=== Objective ===
Copy the data below line for line, keeping each line as it appears.

** Begin **

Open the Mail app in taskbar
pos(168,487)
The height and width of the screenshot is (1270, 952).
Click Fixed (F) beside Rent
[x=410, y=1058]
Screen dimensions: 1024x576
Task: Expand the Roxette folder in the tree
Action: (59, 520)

** End **

=== Solution to this exercise ===
Open the Mail app in taskbar
pos(168,487)
The height and width of the screenshot is (1270, 952).
Click Fixed (F) beside Rent
[x=410, y=1058]
Screen dimensions: 1024x576
Task: Expand the Roxette folder in the tree
Action: (59, 520)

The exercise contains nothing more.